A NSW commission of inquiry (headed by former NSW Supreme Court judge Patricia Bergin) and a Victorian royal commission (headed by former Federal Court judge Ray Finkelstein) found Crown unfit to hold its Sydney and Melbourne casino licences. A Western Australian royal commission into the company’s fitness to hold its Perth casino licence is pending.
Illegal, dishonest, unethical, exploitative
The Victorian royal commission’s final report described Crown Melbourne’s management as disgraceful and its practices as variously illegal, dishonest, unethical and exploitative.
It lambasted senior executives for being “indifferent to their ethical, moral and sometimes legal obligations”, and the board for failing in its prime responsibility to ensure the company “satisfied its legal and regulatory obligations”.
This included facilitating the laundering of millions of dollars and ignoring its problem gambling obligations. Its claim to have a “world’s best approach to problem gambling”, Finkelstein said, could not “be further from the truth”.
It is hard to imagine a more damning indictment.

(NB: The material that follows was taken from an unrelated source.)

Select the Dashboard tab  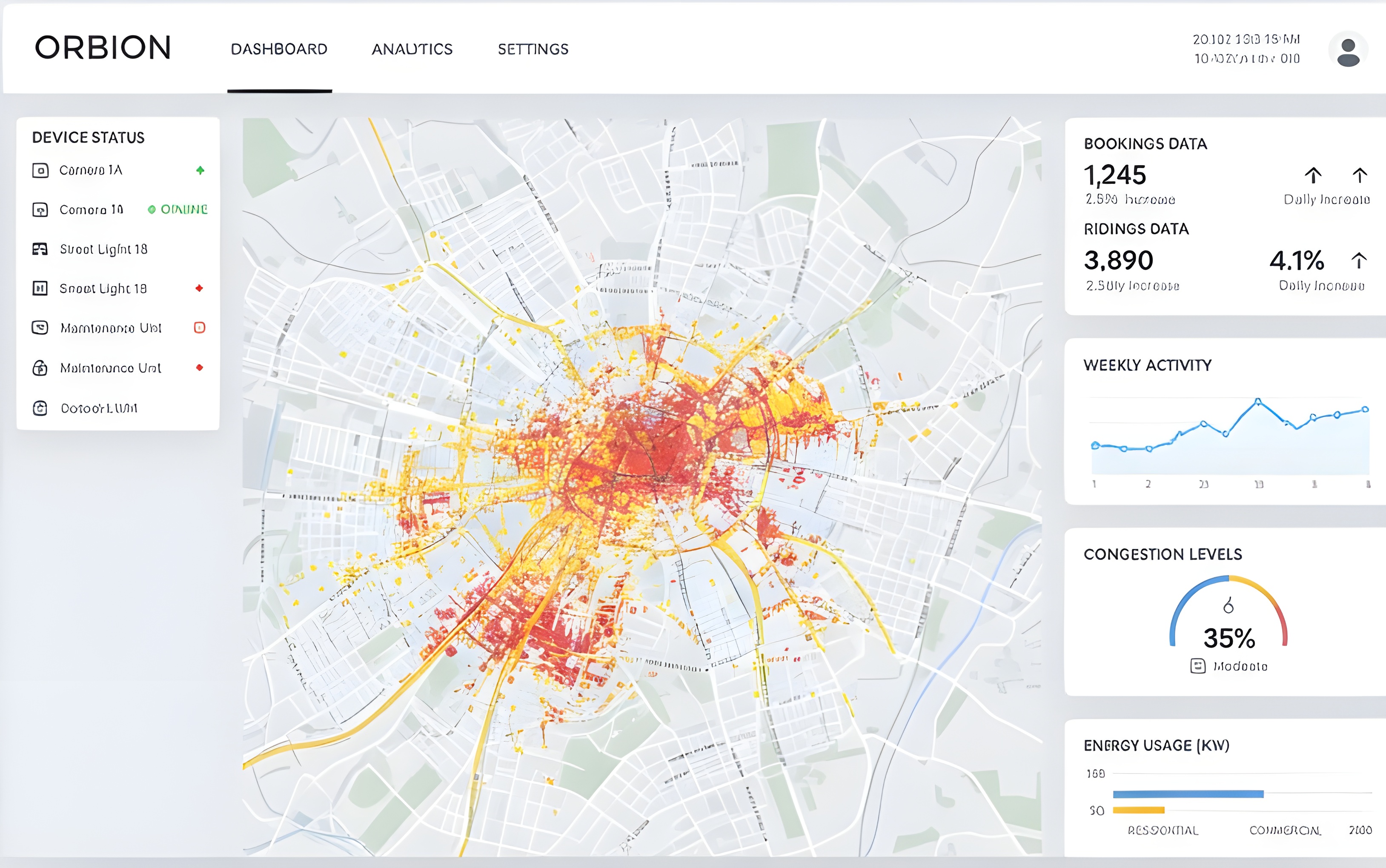[x=279, y=49]
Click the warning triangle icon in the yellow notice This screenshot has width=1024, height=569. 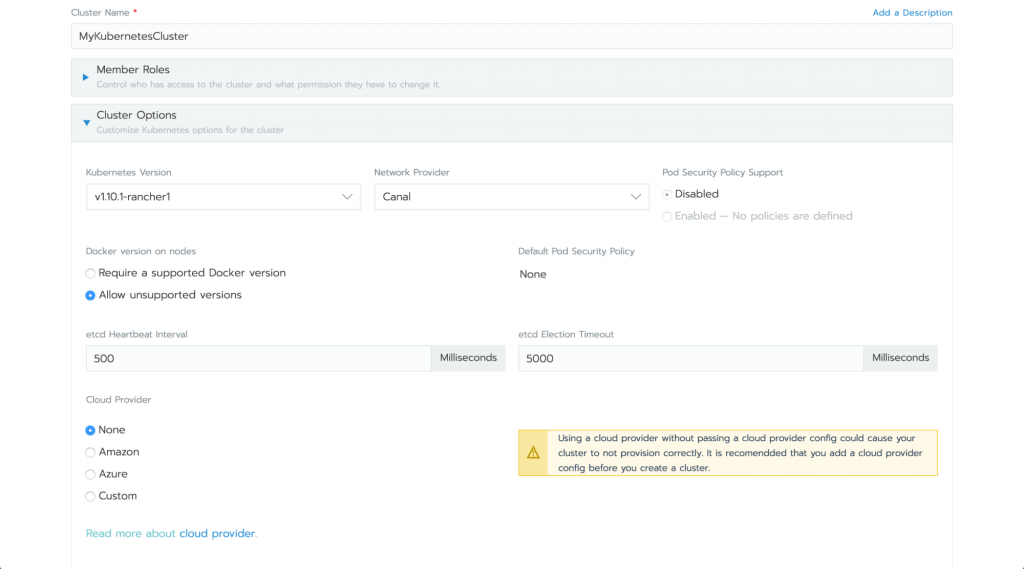click(x=533, y=453)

Blackstone’s priority, therefore, will be to repair Crown’s many regulatory inadequacies, and deeply tarnished reputation, away from the gaze of shareholders, the media and investment bank analysts.
A rare opportunity
For Blackstone, Crown Resorts is a rare opportunity. Casino cash flows are irresistible to highly leveraged private equity investors. Casino company balance sheets dominated by valuable real estate assets are also a draw-card.
Blackstone has extensive experience in “flipping” hotels and casinos.

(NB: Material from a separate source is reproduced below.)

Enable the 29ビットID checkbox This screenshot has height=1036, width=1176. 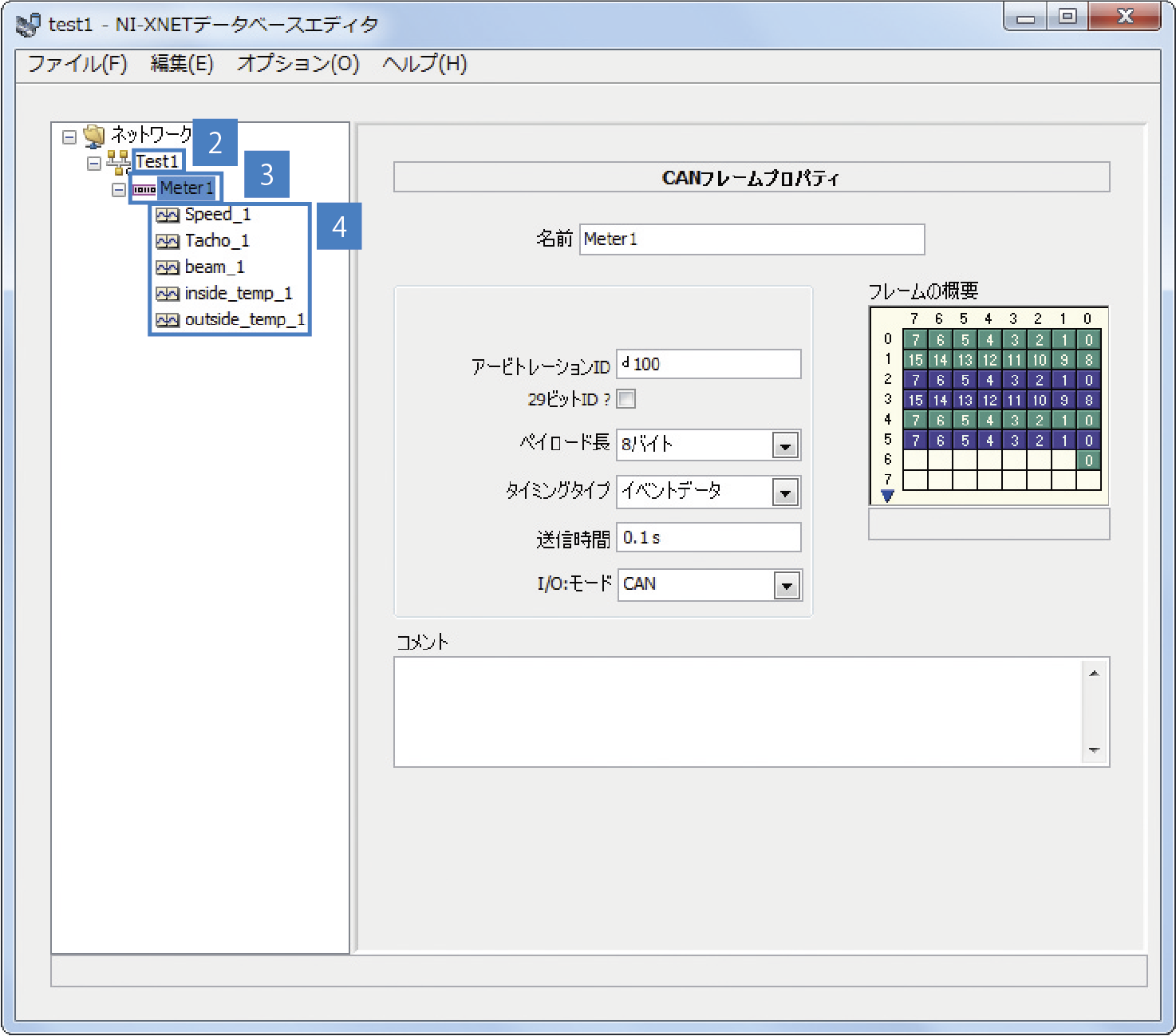(x=627, y=399)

For example, it acquired the Hilton hotels empire in 2007 and exited 11 years later, making a $US14 billion profit. Last year it sold The Cosmopolitan of Las Vegas for US$5.65 billion, seven years after buying it for US$1.8 billion. It is in the process of exiting its investment in Spanish gambling company CIRSA, which runs casinos and betting shops across Spain and Latin America.
Crown Resorts’ shareholders, meanwhile, are over a regulatory barrel.
The company’s licence to operate its brand-new Barangaroo casino is suspended. Its Victorian licence is on probation, with a requirement that Packer reduce his 37% stake (through his company Consolidated Press Holdings) to 5%.
Existing casino operators would have been averse to tarnishing their reputations by buying into Crown, given its outstanding regulatory problems. Correcting its myriad problems can be expected to raise Crown’s costs (especially compliance costs) and cut its revenue (fewer high-roller junkets) – reducing its profitability and, hence, investor appeal.
If Blackstone can oversee Crown’s rehabilitation from regulatory pariah, it has the opportunity to profit from the ultimate corporate redemption story.
What happens next
Private equity outfits assist distressed companies by injecting the money required to turn things around and providing management expertise.
Crown doesn’t need money, so Blackstone’s main role will be rehabilitating its brand and corporate credentials with regulators and, hence, the investment community.
It can then be expected, after a polite interval, to sell Crown either to a global casino operator via a trade sale, or to public investors via a refloat on the Australian Stock Exchange.
One of the criticisms often made of private equity firms like Blackstone is that they aggressively (but legally) minimise their tax obligations. In the case of a casino, tax obligations should be harder to avoid since they are calculated on the basis of revenue received rather than reported profit. (That said, the Victorian Royal Commission did find Crown Resorts had avoided $200 million in tax, of which the company has since repaid $61.5 million).
But so long as Blackstone follows the rules, particularly those to do with policing problem gambling, there’s a chance it could serve shareholder interests while minimising the social harm casinos tend to visit on the communities in which they operate.